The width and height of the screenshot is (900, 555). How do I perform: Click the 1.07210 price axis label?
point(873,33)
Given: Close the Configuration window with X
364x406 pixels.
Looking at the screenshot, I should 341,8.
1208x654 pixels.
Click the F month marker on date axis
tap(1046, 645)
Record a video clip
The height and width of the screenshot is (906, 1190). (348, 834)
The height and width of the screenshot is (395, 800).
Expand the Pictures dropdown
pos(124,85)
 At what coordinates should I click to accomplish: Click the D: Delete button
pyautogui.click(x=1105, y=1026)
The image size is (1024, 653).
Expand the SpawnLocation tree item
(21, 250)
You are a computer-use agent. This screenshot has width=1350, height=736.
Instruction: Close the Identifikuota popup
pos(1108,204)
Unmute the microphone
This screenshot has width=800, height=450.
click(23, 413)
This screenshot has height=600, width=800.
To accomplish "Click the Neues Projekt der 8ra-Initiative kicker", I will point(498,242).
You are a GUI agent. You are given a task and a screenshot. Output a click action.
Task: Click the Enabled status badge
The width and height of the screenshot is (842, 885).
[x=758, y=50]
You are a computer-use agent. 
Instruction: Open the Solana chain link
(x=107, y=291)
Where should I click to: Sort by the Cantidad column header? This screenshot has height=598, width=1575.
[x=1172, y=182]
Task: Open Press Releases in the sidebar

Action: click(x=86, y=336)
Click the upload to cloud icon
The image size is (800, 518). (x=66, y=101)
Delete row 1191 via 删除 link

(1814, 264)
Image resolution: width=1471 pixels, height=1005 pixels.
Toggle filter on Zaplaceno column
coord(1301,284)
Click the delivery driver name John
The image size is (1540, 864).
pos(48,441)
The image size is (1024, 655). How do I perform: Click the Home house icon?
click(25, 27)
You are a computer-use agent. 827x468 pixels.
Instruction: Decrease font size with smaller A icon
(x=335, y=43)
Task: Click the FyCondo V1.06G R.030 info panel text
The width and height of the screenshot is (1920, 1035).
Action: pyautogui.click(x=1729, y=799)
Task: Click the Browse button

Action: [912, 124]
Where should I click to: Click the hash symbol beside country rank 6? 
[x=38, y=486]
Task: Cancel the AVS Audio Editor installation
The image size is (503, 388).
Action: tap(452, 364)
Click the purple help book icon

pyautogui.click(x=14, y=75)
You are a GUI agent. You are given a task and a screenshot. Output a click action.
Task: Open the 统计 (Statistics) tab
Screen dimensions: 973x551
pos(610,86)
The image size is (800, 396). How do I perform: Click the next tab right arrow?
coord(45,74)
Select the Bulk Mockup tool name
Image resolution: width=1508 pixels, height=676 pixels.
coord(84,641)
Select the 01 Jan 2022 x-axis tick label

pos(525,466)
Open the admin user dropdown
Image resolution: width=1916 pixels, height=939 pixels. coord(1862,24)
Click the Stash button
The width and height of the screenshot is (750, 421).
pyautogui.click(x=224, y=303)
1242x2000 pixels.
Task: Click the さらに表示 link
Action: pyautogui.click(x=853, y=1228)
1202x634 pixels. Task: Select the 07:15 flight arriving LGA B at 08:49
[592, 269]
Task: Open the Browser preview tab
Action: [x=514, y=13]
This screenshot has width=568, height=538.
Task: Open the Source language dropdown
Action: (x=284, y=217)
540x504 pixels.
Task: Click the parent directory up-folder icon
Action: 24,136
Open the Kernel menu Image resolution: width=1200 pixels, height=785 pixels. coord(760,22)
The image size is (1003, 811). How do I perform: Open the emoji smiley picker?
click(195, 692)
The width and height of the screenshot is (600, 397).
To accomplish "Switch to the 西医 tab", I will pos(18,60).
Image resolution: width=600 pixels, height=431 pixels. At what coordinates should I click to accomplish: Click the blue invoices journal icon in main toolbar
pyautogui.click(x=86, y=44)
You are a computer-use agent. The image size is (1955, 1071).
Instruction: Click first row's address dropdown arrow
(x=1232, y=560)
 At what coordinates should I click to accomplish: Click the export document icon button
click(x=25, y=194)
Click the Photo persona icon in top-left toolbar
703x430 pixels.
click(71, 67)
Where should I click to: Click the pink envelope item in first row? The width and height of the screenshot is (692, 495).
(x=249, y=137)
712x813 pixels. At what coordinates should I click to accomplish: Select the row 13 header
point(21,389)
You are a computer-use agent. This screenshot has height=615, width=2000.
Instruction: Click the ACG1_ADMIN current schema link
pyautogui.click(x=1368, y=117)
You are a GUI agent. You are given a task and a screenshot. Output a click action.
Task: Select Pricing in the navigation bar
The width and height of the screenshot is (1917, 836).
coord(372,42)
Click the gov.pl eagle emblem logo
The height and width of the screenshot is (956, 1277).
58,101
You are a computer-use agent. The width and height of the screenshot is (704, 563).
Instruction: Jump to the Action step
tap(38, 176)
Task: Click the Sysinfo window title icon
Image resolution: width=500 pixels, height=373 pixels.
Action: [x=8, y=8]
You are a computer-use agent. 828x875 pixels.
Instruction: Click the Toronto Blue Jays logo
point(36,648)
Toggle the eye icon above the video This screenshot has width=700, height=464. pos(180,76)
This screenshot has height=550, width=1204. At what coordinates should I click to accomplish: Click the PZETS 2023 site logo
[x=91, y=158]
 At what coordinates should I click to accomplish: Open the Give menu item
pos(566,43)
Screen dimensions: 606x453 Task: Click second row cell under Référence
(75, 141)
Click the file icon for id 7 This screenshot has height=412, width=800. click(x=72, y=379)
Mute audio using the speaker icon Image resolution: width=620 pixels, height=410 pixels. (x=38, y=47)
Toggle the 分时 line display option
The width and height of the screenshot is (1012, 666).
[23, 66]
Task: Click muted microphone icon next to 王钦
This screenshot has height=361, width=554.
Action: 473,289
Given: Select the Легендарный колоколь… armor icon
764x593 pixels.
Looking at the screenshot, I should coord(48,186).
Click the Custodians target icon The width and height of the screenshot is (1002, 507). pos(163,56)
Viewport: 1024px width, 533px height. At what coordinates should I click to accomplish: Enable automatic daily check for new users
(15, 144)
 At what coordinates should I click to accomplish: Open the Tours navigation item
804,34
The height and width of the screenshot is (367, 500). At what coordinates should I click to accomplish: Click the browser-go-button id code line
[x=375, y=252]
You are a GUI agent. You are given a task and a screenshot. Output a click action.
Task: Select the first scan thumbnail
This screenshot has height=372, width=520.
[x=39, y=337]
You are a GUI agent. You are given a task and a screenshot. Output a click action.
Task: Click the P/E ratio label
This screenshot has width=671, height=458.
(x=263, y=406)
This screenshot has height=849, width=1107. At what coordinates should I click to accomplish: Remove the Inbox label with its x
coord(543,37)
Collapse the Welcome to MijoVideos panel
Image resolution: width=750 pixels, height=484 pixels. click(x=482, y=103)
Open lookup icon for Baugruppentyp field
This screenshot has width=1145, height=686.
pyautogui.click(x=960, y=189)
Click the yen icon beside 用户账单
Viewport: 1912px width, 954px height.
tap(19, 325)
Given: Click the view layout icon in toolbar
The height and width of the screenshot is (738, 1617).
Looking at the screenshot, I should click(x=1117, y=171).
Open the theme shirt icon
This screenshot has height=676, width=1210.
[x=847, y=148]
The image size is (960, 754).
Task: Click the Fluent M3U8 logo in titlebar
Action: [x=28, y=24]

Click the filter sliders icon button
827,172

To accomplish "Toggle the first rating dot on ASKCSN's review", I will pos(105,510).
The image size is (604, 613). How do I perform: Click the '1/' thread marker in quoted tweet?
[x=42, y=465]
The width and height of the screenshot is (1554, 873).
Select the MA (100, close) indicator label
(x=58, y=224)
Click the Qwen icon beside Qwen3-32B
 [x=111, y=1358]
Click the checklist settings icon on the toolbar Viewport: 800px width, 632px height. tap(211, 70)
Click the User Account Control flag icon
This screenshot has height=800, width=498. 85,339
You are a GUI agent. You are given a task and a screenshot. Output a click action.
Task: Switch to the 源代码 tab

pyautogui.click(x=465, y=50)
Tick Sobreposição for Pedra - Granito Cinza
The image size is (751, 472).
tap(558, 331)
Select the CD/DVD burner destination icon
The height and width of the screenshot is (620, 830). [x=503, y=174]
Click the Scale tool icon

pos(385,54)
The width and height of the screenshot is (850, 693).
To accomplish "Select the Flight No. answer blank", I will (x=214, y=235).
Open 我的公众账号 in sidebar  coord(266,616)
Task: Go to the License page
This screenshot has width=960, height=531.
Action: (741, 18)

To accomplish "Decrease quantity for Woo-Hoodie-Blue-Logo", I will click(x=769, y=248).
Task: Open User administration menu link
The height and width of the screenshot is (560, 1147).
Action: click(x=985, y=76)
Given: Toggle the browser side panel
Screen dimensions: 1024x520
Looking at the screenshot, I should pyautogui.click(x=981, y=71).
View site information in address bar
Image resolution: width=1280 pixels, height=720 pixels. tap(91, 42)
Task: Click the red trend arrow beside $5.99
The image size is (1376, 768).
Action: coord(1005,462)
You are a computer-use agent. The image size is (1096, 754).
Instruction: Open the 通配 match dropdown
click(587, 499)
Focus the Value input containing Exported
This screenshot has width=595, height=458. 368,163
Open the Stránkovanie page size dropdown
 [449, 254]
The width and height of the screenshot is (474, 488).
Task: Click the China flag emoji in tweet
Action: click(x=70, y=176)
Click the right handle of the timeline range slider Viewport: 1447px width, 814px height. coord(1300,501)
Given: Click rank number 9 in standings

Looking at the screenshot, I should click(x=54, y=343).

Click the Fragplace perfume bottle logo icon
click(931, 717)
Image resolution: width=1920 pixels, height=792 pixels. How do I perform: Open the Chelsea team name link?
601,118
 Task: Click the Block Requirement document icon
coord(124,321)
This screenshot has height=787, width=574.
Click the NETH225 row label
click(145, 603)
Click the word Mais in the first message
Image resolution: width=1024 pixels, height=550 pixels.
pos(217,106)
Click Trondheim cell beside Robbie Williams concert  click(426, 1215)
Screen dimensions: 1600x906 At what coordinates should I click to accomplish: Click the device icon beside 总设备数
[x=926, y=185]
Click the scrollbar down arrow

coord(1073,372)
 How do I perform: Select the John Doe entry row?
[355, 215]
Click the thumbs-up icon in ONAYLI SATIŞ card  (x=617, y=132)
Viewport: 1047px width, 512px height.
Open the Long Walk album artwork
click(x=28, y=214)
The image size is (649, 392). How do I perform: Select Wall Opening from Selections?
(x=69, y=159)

> _Exercise details_
Retype exactly the lines from the one containing "Open the Stránkovanie page size dropdown" through the last line of the records above, including both.

> _Completed task_
Open the Stránkovanie page size dropdown
 [449, 254]
The width and height of the screenshot is (474, 488).
Task: Click the China flag emoji in tweet
Action: click(x=70, y=176)
Click the right handle of the timeline range slider Viewport: 1447px width, 814px height. coord(1300,501)
Given: Click rank number 9 in standings

Looking at the screenshot, I should click(x=54, y=343).

Click the Fragplace perfume bottle logo icon
click(931, 717)
Image resolution: width=1920 pixels, height=792 pixels. How do I perform: Open the Chelsea team name link?
601,118
 Task: Click the Block Requirement document icon
coord(124,321)
This screenshot has height=787, width=574.
Click the NETH225 row label
click(145, 603)
Click the word Mais in the first message
Image resolution: width=1024 pixels, height=550 pixels.
pos(217,106)
Click Trondheim cell beside Robbie Williams concert  click(426, 1215)
Screen dimensions: 1600x906 At what coordinates should I click to accomplish: Click the device icon beside 总设备数
[x=926, y=185]
Click the scrollbar down arrow

coord(1073,372)
 How do I perform: Select the John Doe entry row?
[355, 215]
Click the thumbs-up icon in ONAYLI SATIŞ card  (x=617, y=132)
Viewport: 1047px width, 512px height.
Open the Long Walk album artwork
click(x=28, y=214)
The image size is (649, 392). How do I perform: Select Wall Opening from Selections?
(x=69, y=159)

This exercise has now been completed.